Investigation of the wake propagation behind wind turbines over hilly terrain with different slope gradients

Abstract

In this study, a Reynolds-averaged Navier-Stokes (RANS) numerical simulation with wind turbine simulated through actuator disk model was conducted to quantify the characteristics of wind turbine wake over two-dimensional Gaussian hills with different slope gradients. The simulated flow characteristics in the wind turbine wake, such as velocity deficit, wake expansion and wake centerline, were compared with those given by the Jensen wake model to quantitatively evaluate the accuracy of the current engineering wake model for the optimal design of wind turbine layout over complex terrain. For the gentle slope hill, the topography behind the wind turbine has a significant effect on the wake characteristics, which is not taken into account in the Jensen wake model. A new method for calculating wake velocity is proposed based on the local speed-up factor and the simulated velocity in the wake of wind turbine sited on flat terrain that can more reasonably predict the wake velocity over complex terrain.
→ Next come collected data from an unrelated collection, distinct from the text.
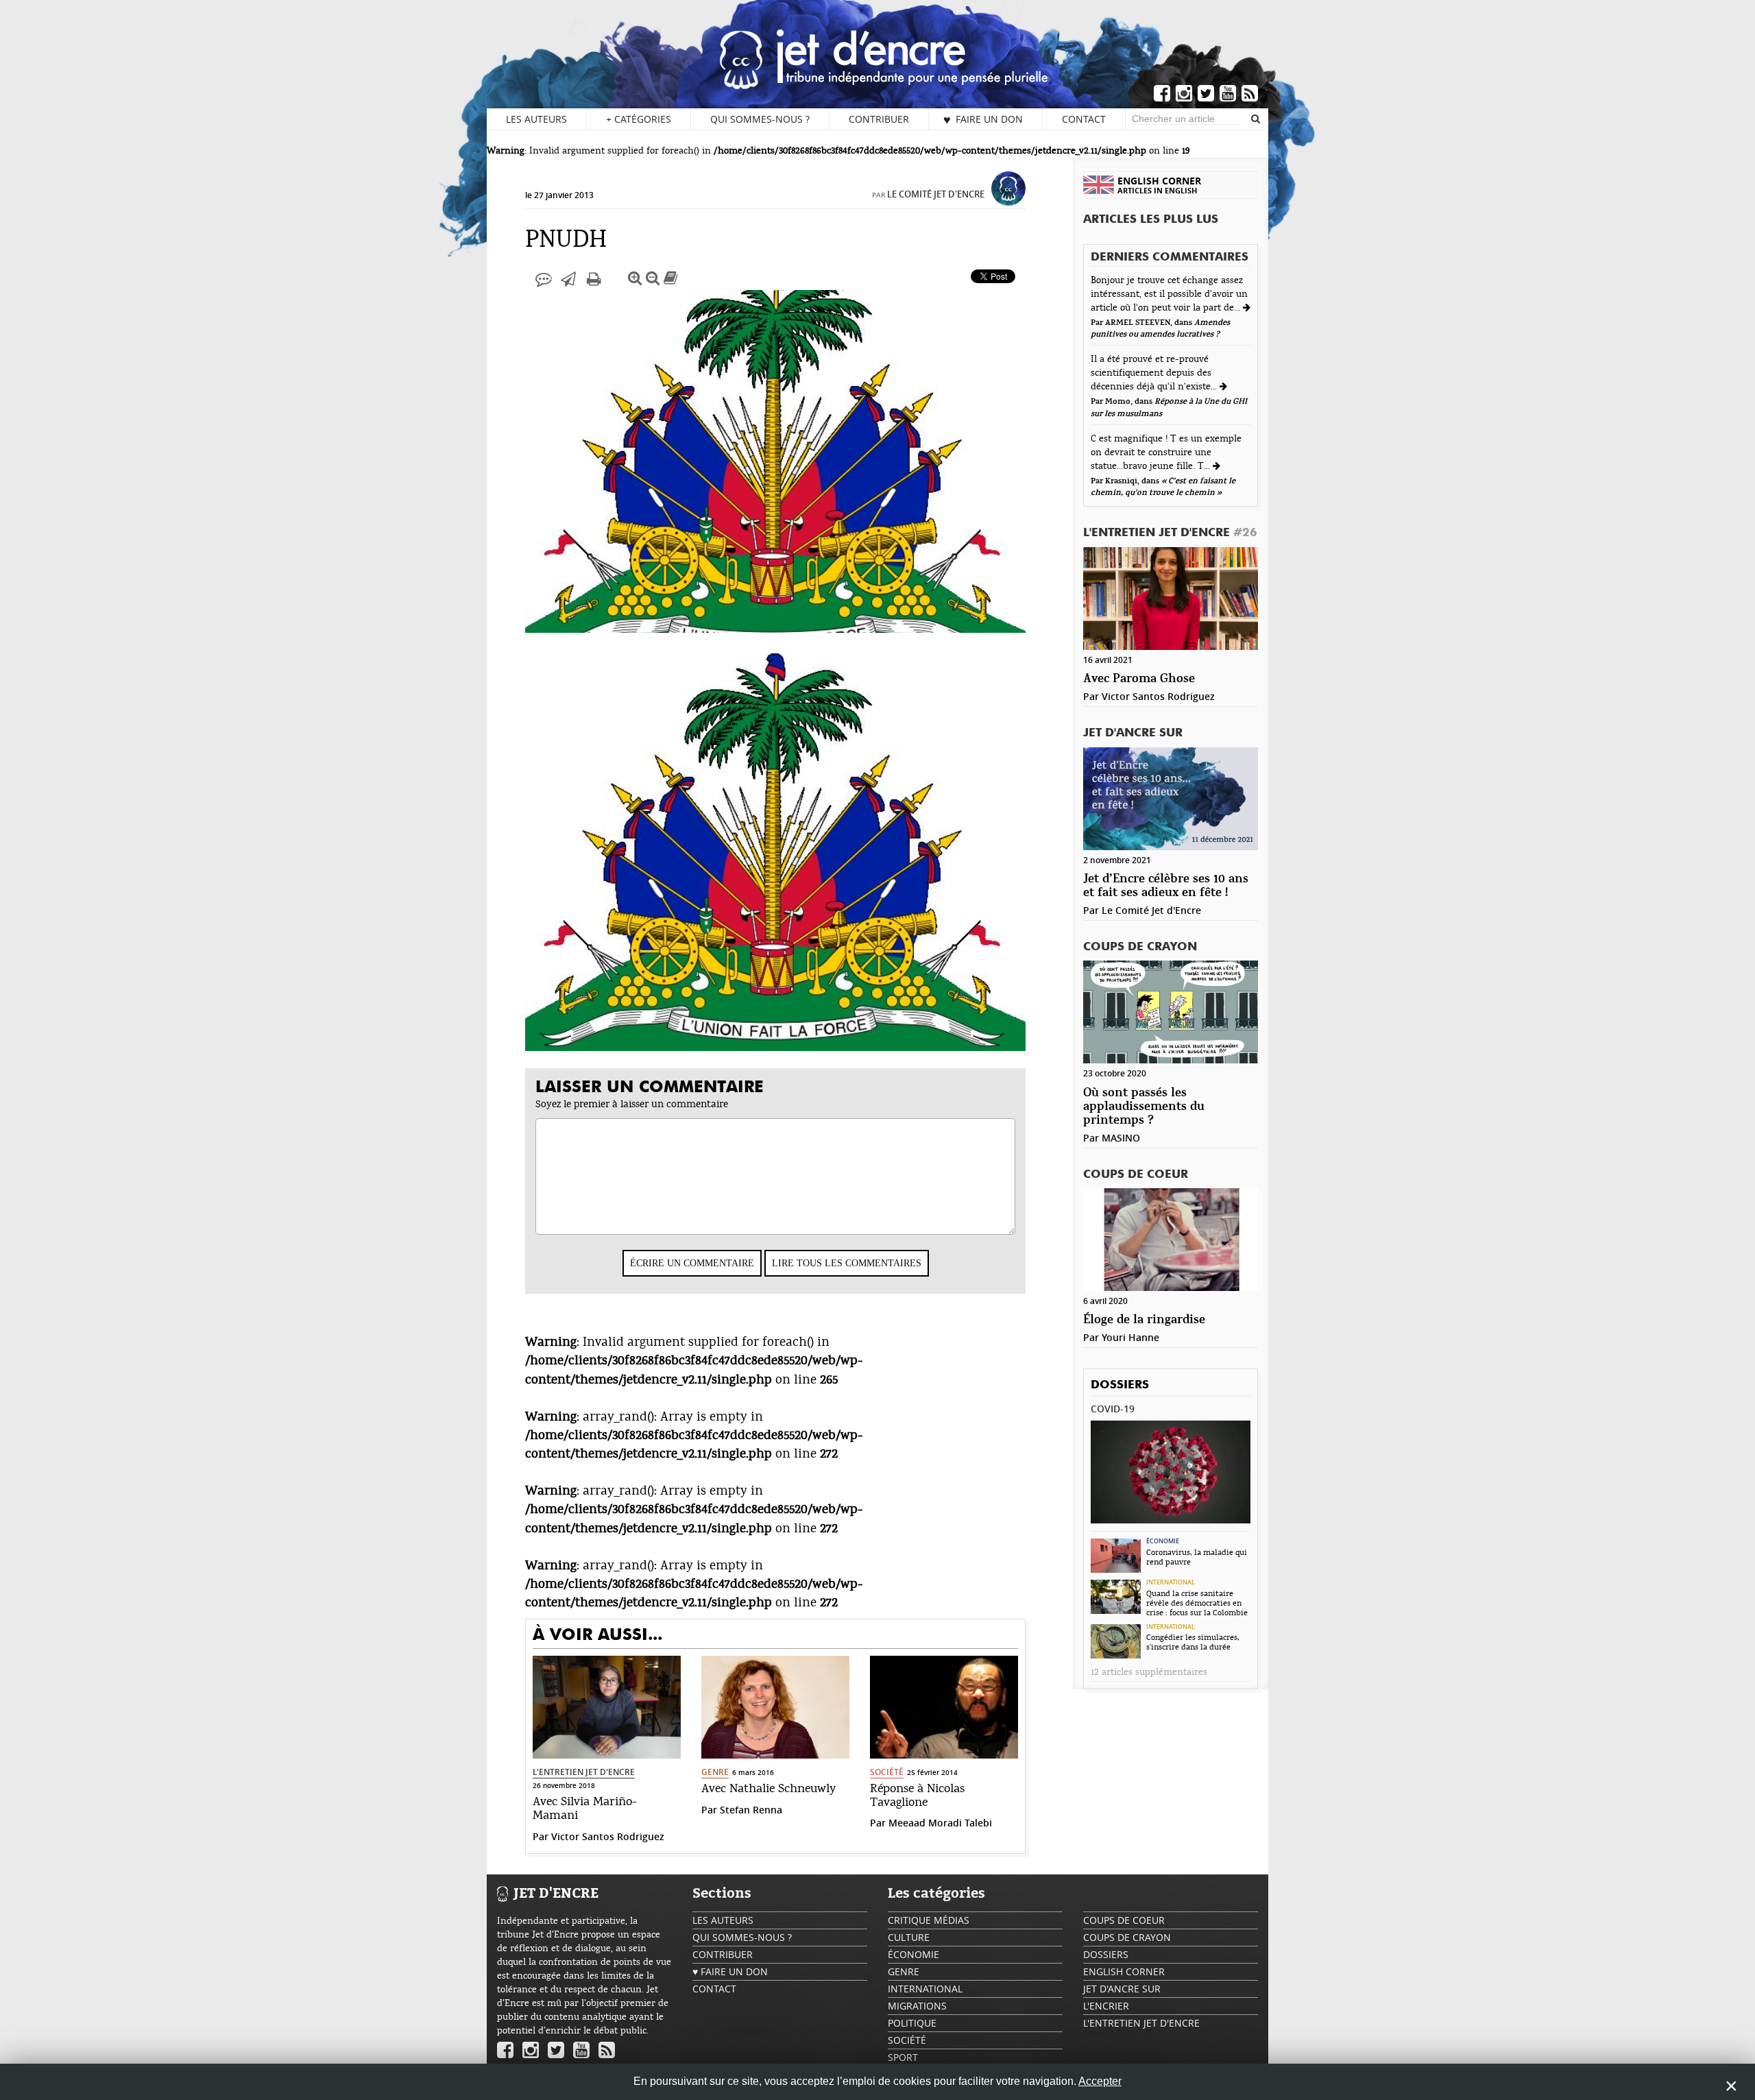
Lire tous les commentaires (846, 1263)
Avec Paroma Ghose (1139, 679)
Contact (1084, 118)
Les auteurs (536, 118)
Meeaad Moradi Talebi (940, 1822)
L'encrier (1106, 2005)
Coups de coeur (1135, 1175)
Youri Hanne (1130, 1337)
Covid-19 (1113, 1408)
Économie (1162, 1541)
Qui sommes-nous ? (760, 118)
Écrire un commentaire (692, 1263)
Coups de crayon (1140, 947)
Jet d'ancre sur (1133, 733)
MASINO (1121, 1137)
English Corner (1124, 1971)
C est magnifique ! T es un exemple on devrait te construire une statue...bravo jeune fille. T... (1166, 452)
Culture (909, 1937)
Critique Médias (928, 1920)
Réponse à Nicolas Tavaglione (917, 1796)
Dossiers (1120, 1385)
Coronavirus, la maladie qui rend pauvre (1196, 1557)
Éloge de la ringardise (1144, 1320)
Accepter (1100, 2081)
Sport (903, 2057)
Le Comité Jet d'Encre (935, 194)
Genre (715, 1772)
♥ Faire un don (983, 119)
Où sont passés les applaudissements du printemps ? (1144, 1107)
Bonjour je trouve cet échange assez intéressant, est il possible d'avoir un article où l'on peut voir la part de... (1169, 294)
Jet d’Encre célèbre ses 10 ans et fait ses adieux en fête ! (1165, 886)
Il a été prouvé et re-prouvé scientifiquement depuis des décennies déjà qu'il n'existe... (1155, 372)
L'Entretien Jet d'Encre (584, 1772)
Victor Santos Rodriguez (607, 1836)
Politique (912, 2022)
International (1170, 1582)
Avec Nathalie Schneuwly (768, 1789)
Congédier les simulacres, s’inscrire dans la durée (1192, 1642)
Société (887, 1772)
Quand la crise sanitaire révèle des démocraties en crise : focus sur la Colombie (1197, 1603)
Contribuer (879, 118)
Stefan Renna (751, 1809)
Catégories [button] (638, 118)
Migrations (917, 2005)
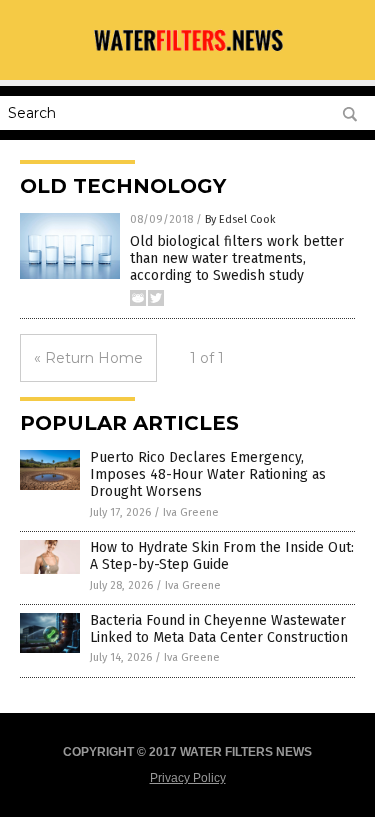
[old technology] (188, 53)
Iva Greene (191, 512)
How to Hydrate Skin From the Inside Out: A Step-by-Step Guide (222, 556)
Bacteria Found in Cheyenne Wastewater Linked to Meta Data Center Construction (219, 629)
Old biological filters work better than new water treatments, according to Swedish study (237, 258)
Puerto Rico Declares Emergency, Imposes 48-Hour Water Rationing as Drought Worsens (208, 474)
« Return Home (88, 358)
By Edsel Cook (240, 219)
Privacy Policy (188, 778)
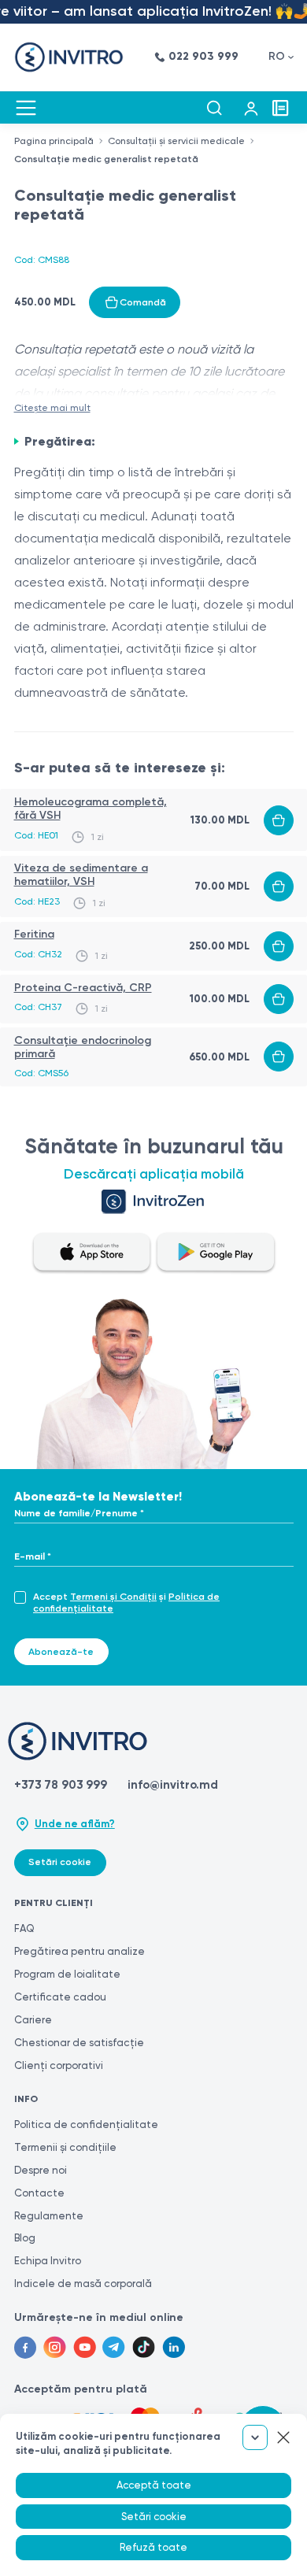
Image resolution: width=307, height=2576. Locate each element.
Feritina (34, 934)
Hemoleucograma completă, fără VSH (90, 808)
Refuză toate (153, 2547)
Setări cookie (59, 1861)
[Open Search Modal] (214, 108)
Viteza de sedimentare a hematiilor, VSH (81, 874)
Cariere (33, 2020)
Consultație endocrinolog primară (82, 1047)
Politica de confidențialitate (86, 2124)
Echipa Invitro (47, 2261)
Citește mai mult (52, 407)
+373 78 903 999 (60, 1785)
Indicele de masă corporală (83, 2283)
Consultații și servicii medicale (176, 140)
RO (276, 56)
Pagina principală (54, 140)
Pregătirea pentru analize (79, 1951)
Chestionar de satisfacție (79, 2043)
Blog (24, 2238)
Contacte (39, 2193)
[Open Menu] (26, 108)
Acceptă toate (154, 2485)
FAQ (24, 1928)
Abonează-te (61, 1651)
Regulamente (48, 2216)
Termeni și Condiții (113, 1596)
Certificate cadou (60, 1997)
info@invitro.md (173, 1785)
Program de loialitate (67, 1974)
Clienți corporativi (58, 2065)
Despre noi (40, 2170)
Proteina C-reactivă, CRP (83, 987)
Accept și (126, 1602)
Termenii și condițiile (65, 2147)
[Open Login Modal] (251, 108)
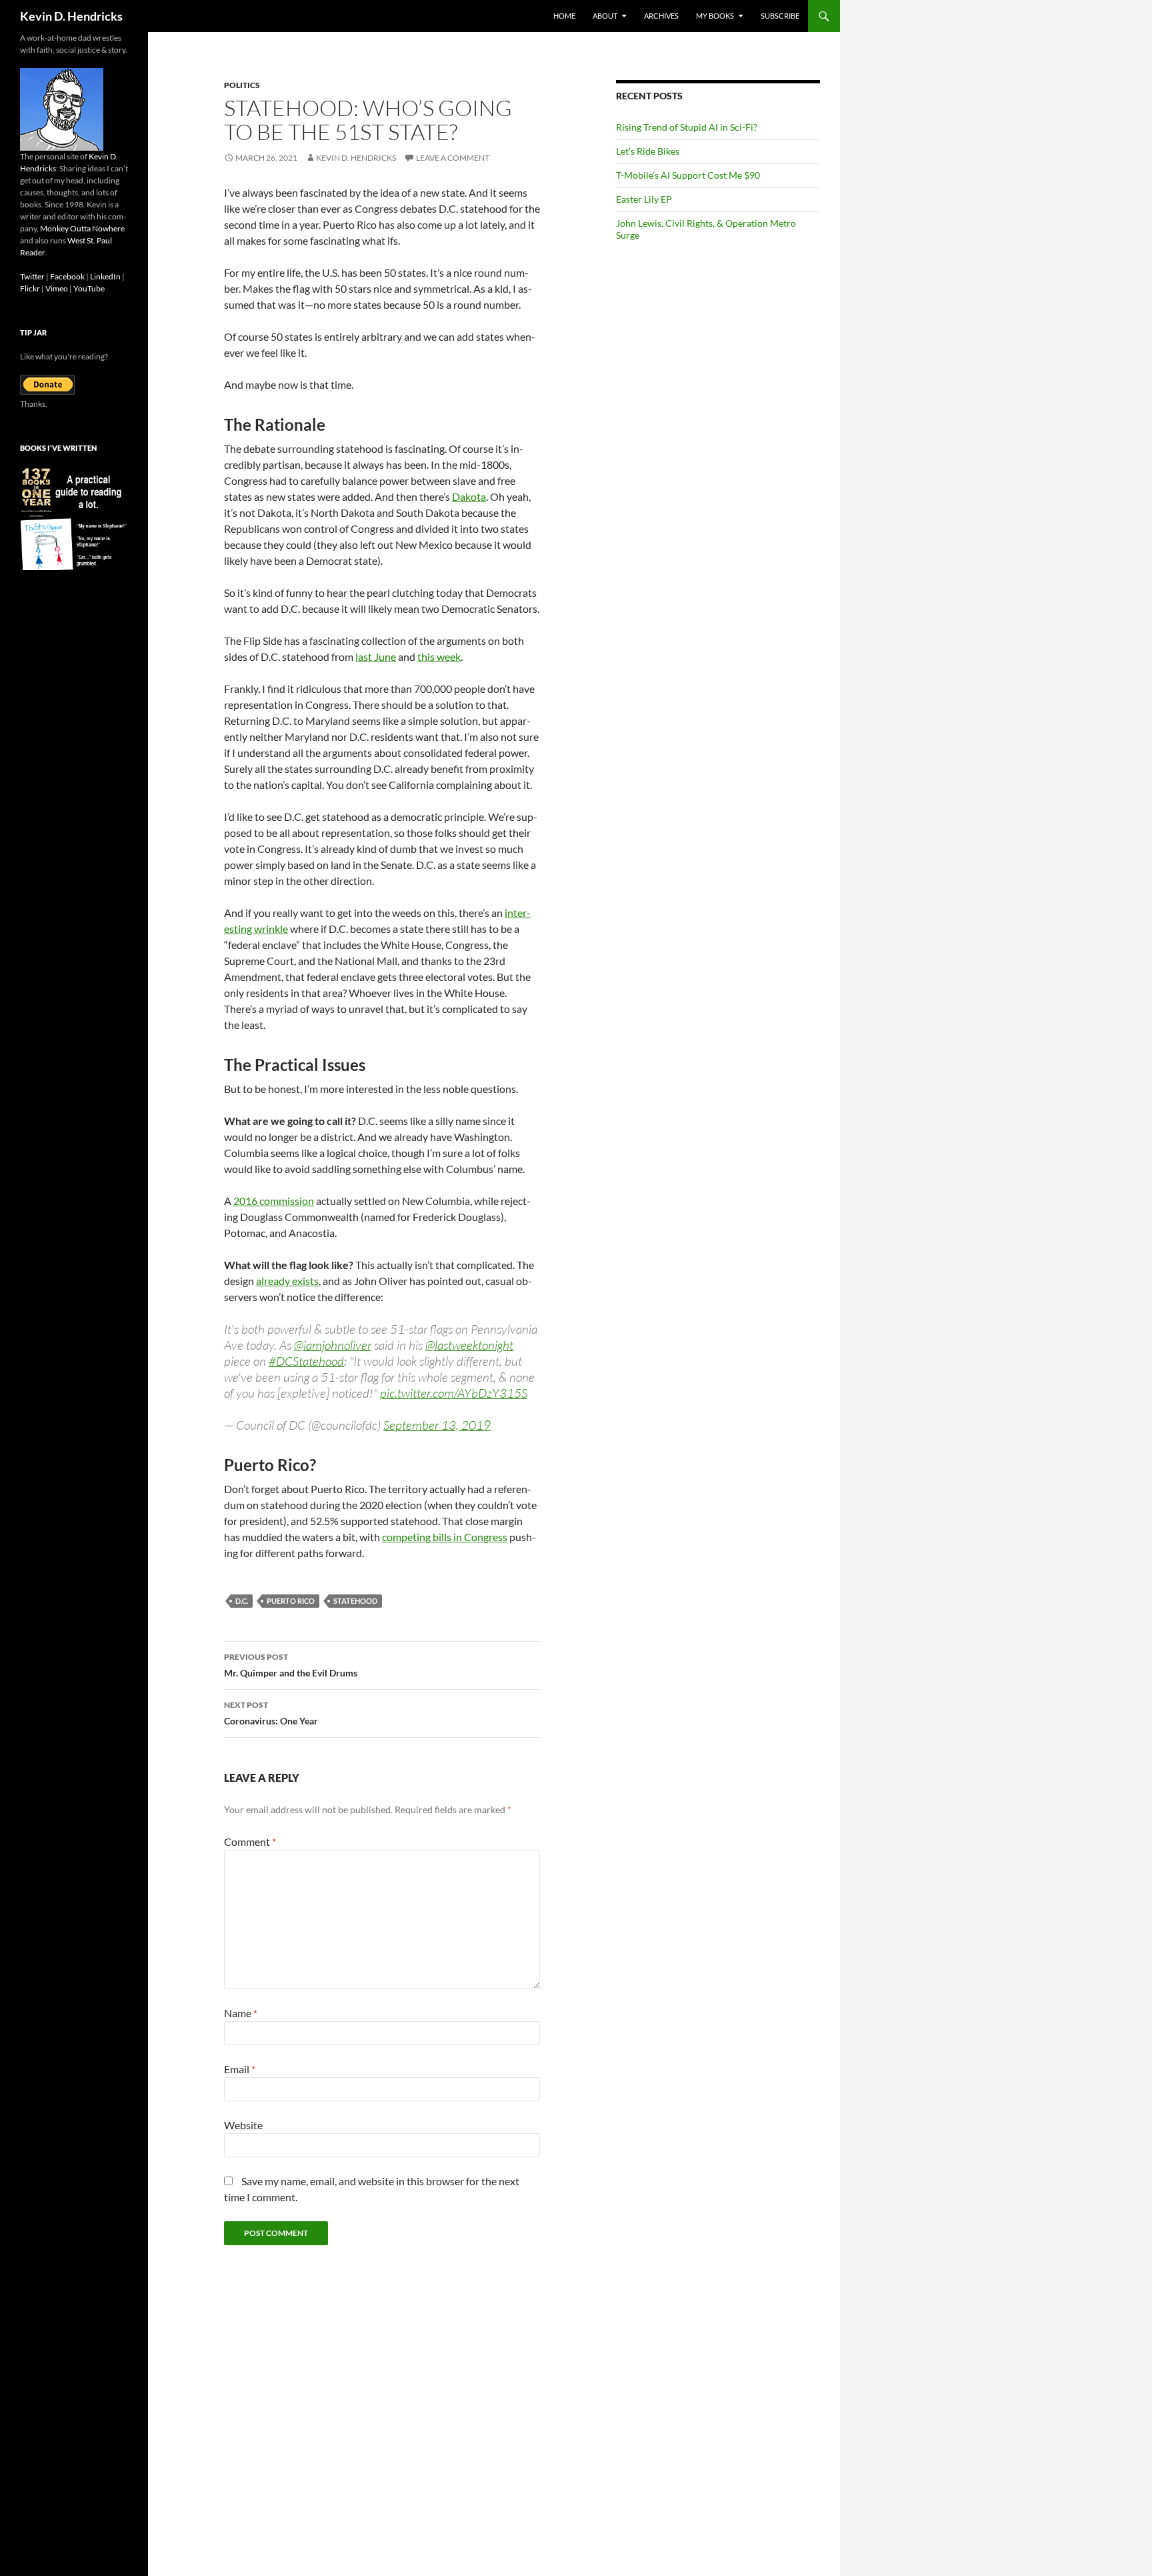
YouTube (89, 288)
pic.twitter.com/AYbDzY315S (453, 1393)
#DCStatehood (306, 1361)
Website (243, 2125)
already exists (287, 1280)
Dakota (469, 496)
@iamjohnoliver (332, 1345)
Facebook (67, 276)
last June (375, 656)
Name (240, 2013)
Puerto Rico (291, 1600)
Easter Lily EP (644, 199)
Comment (250, 1841)
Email (239, 2069)
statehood (355, 1600)
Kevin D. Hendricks (71, 16)
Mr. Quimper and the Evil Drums (290, 1665)
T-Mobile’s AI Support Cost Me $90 (688, 175)
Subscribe (780, 15)
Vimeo (56, 288)
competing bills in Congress (444, 1536)
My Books (715, 15)
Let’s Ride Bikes (647, 151)
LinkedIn (105, 276)
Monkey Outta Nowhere (82, 228)
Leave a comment (452, 158)
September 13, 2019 (437, 1425)
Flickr (30, 288)
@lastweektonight (469, 1345)
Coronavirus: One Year (271, 1713)
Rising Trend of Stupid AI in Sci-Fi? (686, 127)
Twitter (32, 276)
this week (439, 656)
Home (564, 15)
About (605, 15)
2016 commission (273, 1200)
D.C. (241, 1600)
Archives (661, 15)
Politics (242, 85)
For the steep slope hill, the propagation of wind turbine wake is not related to the hill shape in the region behind the hilltop. The assumption that the wake centerline follows the surface of the hill in the Jensen wake model is no longer applicable. The recovery of wind turbine wake in the far wake region was always faster for the steep slope hill compared with the gentle slope hill case. This acceleration of wake recovery is thought to be closely related to the separation flow at the lee side of the hill, which highly restricts the downward deflection and expansion of the wind turbine wake.